─── EXTRACTED ENTRIES ───

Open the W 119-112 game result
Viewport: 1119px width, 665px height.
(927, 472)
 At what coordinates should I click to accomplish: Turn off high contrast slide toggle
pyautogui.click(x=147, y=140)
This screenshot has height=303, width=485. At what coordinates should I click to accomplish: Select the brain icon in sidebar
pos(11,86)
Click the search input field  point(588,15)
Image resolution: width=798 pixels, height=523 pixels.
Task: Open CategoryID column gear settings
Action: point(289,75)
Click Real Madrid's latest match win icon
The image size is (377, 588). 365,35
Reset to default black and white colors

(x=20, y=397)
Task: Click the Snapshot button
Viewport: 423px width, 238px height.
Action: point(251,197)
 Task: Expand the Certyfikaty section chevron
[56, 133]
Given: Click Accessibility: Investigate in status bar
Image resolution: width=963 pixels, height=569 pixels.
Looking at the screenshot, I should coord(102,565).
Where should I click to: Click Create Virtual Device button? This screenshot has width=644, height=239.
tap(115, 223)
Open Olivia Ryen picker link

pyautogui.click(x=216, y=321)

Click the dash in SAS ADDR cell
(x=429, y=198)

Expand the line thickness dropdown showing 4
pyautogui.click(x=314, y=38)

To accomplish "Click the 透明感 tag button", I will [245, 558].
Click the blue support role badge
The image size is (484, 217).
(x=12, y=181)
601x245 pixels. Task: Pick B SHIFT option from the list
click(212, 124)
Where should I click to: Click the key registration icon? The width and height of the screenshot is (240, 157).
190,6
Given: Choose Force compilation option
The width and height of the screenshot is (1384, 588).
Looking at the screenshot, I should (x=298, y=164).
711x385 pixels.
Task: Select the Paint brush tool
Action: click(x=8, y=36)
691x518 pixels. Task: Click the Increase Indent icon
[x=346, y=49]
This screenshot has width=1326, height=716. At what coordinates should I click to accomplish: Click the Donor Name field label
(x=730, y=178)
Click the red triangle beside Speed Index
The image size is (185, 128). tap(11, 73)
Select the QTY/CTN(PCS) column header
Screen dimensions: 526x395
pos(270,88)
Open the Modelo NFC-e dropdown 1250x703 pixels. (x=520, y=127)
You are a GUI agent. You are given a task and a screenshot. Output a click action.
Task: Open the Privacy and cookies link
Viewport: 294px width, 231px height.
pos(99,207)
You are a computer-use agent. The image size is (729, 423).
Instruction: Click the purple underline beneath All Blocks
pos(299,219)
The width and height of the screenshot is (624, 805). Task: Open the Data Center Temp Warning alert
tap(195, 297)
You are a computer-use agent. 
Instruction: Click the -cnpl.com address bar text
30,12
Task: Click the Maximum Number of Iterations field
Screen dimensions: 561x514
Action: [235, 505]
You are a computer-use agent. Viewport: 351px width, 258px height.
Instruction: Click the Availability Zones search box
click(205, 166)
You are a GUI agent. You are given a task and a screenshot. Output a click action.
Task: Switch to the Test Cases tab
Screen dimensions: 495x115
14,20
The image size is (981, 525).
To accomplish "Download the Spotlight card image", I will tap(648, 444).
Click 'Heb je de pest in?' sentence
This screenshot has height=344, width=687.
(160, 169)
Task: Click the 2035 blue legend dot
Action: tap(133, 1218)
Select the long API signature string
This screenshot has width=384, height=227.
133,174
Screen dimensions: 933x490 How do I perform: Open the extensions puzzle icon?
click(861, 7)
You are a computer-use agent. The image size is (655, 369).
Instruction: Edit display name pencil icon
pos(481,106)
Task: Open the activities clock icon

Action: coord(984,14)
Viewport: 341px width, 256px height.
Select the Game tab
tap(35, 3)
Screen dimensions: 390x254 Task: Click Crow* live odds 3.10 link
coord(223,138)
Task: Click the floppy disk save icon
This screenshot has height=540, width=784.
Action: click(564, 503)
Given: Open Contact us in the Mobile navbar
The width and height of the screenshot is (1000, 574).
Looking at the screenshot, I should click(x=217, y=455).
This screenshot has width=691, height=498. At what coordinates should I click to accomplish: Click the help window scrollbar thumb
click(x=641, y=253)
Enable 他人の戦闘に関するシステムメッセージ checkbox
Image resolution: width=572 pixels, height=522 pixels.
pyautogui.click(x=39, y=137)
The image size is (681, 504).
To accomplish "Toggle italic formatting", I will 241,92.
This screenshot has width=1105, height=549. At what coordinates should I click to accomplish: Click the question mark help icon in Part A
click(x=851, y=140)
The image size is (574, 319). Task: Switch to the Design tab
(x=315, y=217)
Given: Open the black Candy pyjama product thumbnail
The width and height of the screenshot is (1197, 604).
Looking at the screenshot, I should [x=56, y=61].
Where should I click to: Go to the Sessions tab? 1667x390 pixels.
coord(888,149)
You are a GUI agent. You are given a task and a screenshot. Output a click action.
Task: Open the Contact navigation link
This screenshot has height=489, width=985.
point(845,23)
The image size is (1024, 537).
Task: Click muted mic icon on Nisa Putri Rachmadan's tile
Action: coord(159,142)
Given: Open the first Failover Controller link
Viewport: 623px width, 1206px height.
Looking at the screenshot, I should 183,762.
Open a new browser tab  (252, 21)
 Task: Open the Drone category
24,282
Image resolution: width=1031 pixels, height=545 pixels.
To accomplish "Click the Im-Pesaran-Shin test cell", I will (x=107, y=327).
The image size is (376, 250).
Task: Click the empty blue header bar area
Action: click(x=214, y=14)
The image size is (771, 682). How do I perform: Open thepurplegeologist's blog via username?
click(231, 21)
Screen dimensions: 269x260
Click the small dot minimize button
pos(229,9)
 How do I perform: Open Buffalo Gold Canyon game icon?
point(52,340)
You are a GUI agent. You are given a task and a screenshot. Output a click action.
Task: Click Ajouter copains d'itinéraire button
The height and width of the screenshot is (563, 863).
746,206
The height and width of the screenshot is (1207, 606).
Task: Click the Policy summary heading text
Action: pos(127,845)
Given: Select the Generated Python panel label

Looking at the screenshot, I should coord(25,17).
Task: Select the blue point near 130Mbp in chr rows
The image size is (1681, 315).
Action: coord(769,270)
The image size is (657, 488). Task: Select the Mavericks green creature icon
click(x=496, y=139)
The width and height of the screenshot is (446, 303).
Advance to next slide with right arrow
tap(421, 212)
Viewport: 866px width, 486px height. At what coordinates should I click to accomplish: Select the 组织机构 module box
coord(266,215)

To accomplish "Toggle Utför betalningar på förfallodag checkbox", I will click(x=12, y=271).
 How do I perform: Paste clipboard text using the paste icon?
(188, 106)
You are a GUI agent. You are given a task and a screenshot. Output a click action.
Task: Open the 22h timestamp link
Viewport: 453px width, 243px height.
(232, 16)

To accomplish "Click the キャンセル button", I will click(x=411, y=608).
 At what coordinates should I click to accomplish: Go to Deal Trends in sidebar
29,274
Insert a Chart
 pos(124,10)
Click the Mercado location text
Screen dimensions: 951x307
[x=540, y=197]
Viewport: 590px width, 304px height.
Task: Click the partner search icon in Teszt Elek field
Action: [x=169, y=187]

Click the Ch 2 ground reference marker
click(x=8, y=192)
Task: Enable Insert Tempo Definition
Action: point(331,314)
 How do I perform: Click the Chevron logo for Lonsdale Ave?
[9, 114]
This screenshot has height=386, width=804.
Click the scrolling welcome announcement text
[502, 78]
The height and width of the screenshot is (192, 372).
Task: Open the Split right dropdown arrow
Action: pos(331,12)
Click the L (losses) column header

───

» **TASK REQUIREMENTS**:
All of the data above should be reproduced word for word.

» **TASK ANSWER**:
Open the W 119-112 game result
Viewport: 1119px width, 665px height.
(927, 472)
 At what coordinates should I click to accomplish: Turn off high contrast slide toggle
pyautogui.click(x=147, y=140)
This screenshot has height=303, width=485. At what coordinates should I click to accomplish: Select the brain icon in sidebar
pos(11,86)
Click the search input field  point(588,15)
Image resolution: width=798 pixels, height=523 pixels.
Task: Open CategoryID column gear settings
Action: point(289,75)
Click Real Madrid's latest match win icon
The image size is (377, 588). 365,35
Reset to default black and white colors

(x=20, y=397)
Task: Click the Snapshot button
Viewport: 423px width, 238px height.
Action: point(251,197)
 Task: Expand the Certyfikaty section chevron
[56, 133]
Given: Click Accessibility: Investigate in status bar
Image resolution: width=963 pixels, height=569 pixels.
Looking at the screenshot, I should coord(102,565).
Where should I click to: Click Create Virtual Device button? This screenshot has width=644, height=239.
tap(115, 223)
Open Olivia Ryen picker link

pyautogui.click(x=216, y=321)

Click the dash in SAS ADDR cell
(x=429, y=198)

Expand the line thickness dropdown showing 4
pyautogui.click(x=314, y=38)

To accomplish "Click the 透明感 tag button", I will [245, 558].
Click the blue support role badge
The image size is (484, 217).
(x=12, y=181)
601x245 pixels. Task: Pick B SHIFT option from the list
click(212, 124)
Where should I click to: Click the key registration icon? The width and height of the screenshot is (240, 157).
190,6
Given: Choose Force compilation option
The width and height of the screenshot is (1384, 588).
Looking at the screenshot, I should (x=298, y=164).
711x385 pixels.
Task: Select the Paint brush tool
Action: click(x=8, y=36)
691x518 pixels. Task: Click the Increase Indent icon
[x=346, y=49]
This screenshot has width=1326, height=716. At what coordinates should I click to accomplish: Click the Donor Name field label
(x=730, y=178)
Click the red triangle beside Speed Index
The image size is (185, 128). tap(11, 73)
Select the QTY/CTN(PCS) column header
Screen dimensions: 526x395
pos(270,88)
Open the Modelo NFC-e dropdown 1250x703 pixels. (x=520, y=127)
You are a GUI agent. You are given a task and a screenshot. Output a click action.
Task: Open the Privacy and cookies link
Viewport: 294px width, 231px height.
pos(99,207)
You are a computer-use agent. The image size is (729, 423).
Instruction: Click the purple underline beneath All Blocks
pos(299,219)
The width and height of the screenshot is (624, 805). Task: Open the Data Center Temp Warning alert
tap(195, 297)
You are a computer-use agent. 
Instruction: Click the -cnpl.com address bar text
30,12
Task: Click the Maximum Number of Iterations field
Screen dimensions: 561x514
Action: [235, 505]
You are a computer-use agent. Viewport: 351px width, 258px height.
Instruction: Click the Availability Zones search box
click(205, 166)
You are a GUI agent. You are given a task and a screenshot. Output a click action.
Task: Switch to the Test Cases tab
Screen dimensions: 495x115
14,20
The image size is (981, 525).
To accomplish "Download the Spotlight card image", I will tap(648, 444).
Click 'Heb je de pest in?' sentence
This screenshot has height=344, width=687.
(160, 169)
Task: Click the 2035 blue legend dot
Action: tap(133, 1218)
Select the long API signature string
This screenshot has width=384, height=227.
133,174
Screen dimensions: 933x490 How do I perform: Open the extensions puzzle icon?
click(861, 7)
You are a computer-use agent. The image size is (655, 369).
Instruction: Edit display name pencil icon
pos(481,106)
Task: Open the activities clock icon

Action: coord(984,14)
Viewport: 341px width, 256px height.
Select the Game tab
tap(35, 3)
Screen dimensions: 390x254 Task: Click Crow* live odds 3.10 link
coord(223,138)
Task: Click the floppy disk save icon
This screenshot has height=540, width=784.
Action: click(564, 503)
Given: Open Contact us in the Mobile navbar
The width and height of the screenshot is (1000, 574).
Looking at the screenshot, I should click(x=217, y=455).
This screenshot has width=691, height=498. At what coordinates should I click to accomplish: Click the help window scrollbar thumb
click(x=641, y=253)
Enable 他人の戦闘に関するシステムメッセージ checkbox
Image resolution: width=572 pixels, height=522 pixels.
pyautogui.click(x=39, y=137)
The image size is (681, 504).
To accomplish "Toggle italic formatting", I will 241,92.
This screenshot has width=1105, height=549. At what coordinates should I click to accomplish: Click the question mark help icon in Part A
click(x=851, y=140)
The image size is (574, 319). Task: Switch to the Design tab
(x=315, y=217)
Given: Open the black Candy pyjama product thumbnail
The width and height of the screenshot is (1197, 604).
Looking at the screenshot, I should [x=56, y=61].
Where should I click to: Go to the Sessions tab? 1667x390 pixels.
coord(888,149)
You are a GUI agent. You are given a task and a screenshot. Output a click action.
Task: Open the Contact navigation link
This screenshot has height=489, width=985.
point(845,23)
The image size is (1024, 537).
Task: Click muted mic icon on Nisa Putri Rachmadan's tile
Action: coord(159,142)
Given: Open the first Failover Controller link
Viewport: 623px width, 1206px height.
Looking at the screenshot, I should 183,762.
Open a new browser tab  (252, 21)
 Task: Open the Drone category
24,282
Image resolution: width=1031 pixels, height=545 pixels.
To accomplish "Click the Im-Pesaran-Shin test cell", I will (x=107, y=327).
The image size is (376, 250).
Task: Click the empty blue header bar area
Action: click(x=214, y=14)
The image size is (771, 682). How do I perform: Open thepurplegeologist's blog via username?
click(231, 21)
Screen dimensions: 269x260
Click the small dot minimize button
pos(229,9)
 How do I perform: Open Buffalo Gold Canyon game icon?
point(52,340)
You are a GUI agent. You are given a task and a screenshot. Output a click action.
Task: Click Ajouter copains d'itinéraire button
The height and width of the screenshot is (563, 863).
746,206
The height and width of the screenshot is (1207, 606).
Task: Click the Policy summary heading text
Action: pos(127,845)
Given: Select the Generated Python panel label

Looking at the screenshot, I should coord(25,17).
Task: Select the blue point near 130Mbp in chr rows
The image size is (1681, 315).
Action: coord(769,270)
The image size is (657, 488). Task: Select the Mavericks green creature icon
click(x=496, y=139)
The width and height of the screenshot is (446, 303).
Advance to next slide with right arrow
tap(421, 212)
Viewport: 866px width, 486px height. At what coordinates should I click to accomplish: Select the 组织机构 module box
coord(266,215)

To accomplish "Toggle Utför betalningar på förfallodag checkbox", I will click(x=12, y=271).
 How do I perform: Paste clipboard text using the paste icon?
(188, 106)
You are a GUI agent. You are given a task and a screenshot. Output a click action.
Task: Open the 22h timestamp link
Viewport: 453px width, 243px height.
(232, 16)

To accomplish "Click the キャンセル button", I will click(x=411, y=608).
 At what coordinates should I click to accomplish: Go to Deal Trends in sidebar
29,274
Insert a Chart
 pos(124,10)
Click the Mercado location text
Screen dimensions: 951x307
[x=540, y=197]
Viewport: 590px width, 304px height.
Task: Click the partner search icon in Teszt Elek field
Action: [x=169, y=187]

Click the Ch 2 ground reference marker
click(x=8, y=192)
Task: Enable Insert Tempo Definition
Action: point(331,314)
 How do I perform: Click the Chevron logo for Lonsdale Ave?
[9, 114]
This screenshot has height=386, width=804.
Click the scrolling welcome announcement text
[502, 78]
The height and width of the screenshot is (192, 372).
Task: Open the Split right dropdown arrow
Action: pos(331,12)
Click the L (losses) column header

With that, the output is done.